Students from SUNY Old Westbury taking part in the National Model United Nations in late March were presented with one of only 30 awards at the closing of the international event, held in the General Assembly Hall of the United Nations.
More than 170 colleges, universities and organizations from across six continents took part in the conference where student teams were assigned a country they represented throughout the competition. SUNY Old Westbury students represented the Republic of Ghana on 10 different committees and participated in presentations, speeches, and debates to act in their country’s best interest.
“By being recognized among the top participants in this international competition, the SUNY Old Westbury team members have shown they have what it takes to succeed in whatever path they choose to pursue,” said College President Calvin O. Butts, III. “At Old Westbury, we challenge students to take charge of their lives by putting their critical thinking and problem-solving skills into action.
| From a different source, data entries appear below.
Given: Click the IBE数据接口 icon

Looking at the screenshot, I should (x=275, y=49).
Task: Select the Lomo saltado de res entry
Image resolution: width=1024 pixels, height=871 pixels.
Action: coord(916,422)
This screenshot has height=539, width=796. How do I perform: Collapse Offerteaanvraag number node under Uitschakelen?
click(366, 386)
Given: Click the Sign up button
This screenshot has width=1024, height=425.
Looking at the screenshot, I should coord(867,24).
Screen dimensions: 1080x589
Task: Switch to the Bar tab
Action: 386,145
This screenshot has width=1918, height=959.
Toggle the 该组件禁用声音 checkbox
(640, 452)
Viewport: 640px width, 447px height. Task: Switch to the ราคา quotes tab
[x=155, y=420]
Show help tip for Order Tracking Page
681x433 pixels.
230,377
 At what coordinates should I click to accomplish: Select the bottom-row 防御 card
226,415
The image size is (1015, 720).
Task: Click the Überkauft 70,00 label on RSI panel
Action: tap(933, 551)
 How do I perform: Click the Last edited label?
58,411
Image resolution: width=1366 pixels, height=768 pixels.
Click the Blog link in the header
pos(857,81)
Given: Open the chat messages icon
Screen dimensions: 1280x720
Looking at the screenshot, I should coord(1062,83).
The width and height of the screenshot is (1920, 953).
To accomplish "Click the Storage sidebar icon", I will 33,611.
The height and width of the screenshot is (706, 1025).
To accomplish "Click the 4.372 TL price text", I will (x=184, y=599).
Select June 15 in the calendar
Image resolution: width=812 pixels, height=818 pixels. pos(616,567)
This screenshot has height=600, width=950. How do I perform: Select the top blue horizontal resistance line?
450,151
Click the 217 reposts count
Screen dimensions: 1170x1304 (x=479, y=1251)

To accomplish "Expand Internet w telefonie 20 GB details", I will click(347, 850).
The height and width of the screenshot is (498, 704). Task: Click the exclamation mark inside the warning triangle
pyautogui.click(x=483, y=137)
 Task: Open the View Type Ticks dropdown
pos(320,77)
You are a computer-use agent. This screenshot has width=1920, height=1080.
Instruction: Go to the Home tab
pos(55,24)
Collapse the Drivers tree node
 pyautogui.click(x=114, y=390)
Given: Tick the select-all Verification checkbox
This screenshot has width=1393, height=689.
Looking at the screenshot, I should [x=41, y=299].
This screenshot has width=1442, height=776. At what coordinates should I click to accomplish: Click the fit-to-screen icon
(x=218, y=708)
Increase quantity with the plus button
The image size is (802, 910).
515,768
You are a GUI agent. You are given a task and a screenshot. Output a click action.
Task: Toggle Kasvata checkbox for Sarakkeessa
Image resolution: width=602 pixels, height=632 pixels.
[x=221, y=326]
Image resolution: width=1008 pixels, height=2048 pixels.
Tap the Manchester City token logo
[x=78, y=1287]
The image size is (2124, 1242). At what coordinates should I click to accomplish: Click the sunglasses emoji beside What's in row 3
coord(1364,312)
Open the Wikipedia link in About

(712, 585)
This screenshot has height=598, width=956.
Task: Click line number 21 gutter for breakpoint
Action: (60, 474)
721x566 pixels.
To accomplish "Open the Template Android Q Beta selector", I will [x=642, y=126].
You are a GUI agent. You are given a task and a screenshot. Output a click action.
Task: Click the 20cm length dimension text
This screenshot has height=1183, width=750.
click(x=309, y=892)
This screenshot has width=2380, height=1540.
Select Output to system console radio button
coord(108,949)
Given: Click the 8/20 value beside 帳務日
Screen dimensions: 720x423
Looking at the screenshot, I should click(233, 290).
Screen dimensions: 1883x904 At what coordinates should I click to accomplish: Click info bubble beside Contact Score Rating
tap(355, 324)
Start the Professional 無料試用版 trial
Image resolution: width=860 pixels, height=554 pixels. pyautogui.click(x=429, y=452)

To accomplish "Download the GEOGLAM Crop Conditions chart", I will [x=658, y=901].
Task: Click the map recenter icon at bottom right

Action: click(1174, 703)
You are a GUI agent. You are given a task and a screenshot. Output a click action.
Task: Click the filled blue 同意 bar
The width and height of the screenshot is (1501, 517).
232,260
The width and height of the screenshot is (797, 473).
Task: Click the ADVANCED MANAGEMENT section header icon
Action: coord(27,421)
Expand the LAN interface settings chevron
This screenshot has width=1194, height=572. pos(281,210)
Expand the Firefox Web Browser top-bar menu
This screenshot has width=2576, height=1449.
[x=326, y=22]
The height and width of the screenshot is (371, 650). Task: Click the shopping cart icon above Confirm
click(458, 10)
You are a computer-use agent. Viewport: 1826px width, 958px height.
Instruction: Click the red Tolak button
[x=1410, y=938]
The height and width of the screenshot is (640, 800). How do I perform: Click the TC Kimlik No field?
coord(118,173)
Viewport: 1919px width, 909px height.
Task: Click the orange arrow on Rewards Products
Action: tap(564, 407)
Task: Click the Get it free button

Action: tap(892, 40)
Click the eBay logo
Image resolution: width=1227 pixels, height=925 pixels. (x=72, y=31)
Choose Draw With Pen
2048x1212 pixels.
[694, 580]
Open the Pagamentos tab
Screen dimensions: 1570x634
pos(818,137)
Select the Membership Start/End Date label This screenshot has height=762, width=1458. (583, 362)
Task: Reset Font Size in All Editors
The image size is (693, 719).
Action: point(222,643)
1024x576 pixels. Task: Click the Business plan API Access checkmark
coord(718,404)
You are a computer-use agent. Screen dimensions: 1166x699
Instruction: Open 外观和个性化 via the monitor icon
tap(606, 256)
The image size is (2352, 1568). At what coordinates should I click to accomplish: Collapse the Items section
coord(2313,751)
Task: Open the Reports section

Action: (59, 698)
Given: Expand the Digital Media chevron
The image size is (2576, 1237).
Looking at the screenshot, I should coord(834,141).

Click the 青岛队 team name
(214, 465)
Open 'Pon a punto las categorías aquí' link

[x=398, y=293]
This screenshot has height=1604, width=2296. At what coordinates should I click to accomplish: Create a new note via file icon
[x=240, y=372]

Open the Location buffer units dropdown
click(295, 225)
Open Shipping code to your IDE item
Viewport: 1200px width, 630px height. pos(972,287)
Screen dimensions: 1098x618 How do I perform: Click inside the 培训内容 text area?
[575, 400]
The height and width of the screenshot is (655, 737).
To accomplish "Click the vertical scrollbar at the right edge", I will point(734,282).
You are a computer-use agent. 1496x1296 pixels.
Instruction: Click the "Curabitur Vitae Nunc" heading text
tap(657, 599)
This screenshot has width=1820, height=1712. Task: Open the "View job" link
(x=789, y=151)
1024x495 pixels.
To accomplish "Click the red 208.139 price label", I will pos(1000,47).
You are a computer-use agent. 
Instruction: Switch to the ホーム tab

It’s the very heart of our liberal arts education, and the success of these students is the latest evidence of our College’s strength.”
Students competing in the National Model United Nations had completed the College’s “Model United Nations” course through which they had studied the rules, regulations and procedures that serve as required knowledge to United Nations diplomats.
“Old Westbury students mastered the subject matter in less than two months while most other students prepared for far longer given that their colleges have UN Clubs in addition to regular MUN-related classes offered during both spring and fall semesters,” said Edislav Manetovic, assistant professor of Politics, Economics and Law who both taught the class and accompanied the students to the conference. “Now that Old Westbury has a core group of students with some experience we will be working on creating a UN Club that will help groom future generations of global citizens.”
The National Model United Nations program traces its origins to 1923 as a simulation of the League of Nations. The program adopted its current format in 1946, after the creation of the United Nations. To ensure the long-term success of the NMUN program, the National Collegiate Conference Association (NCCA) incorporated in 1968 as a U.S. 501(c)(3) nonprofit educational organization n. The NCCA is formally recognized as a registered Non-Governmental Organization (NGO) by the United Nations Department of Public Information.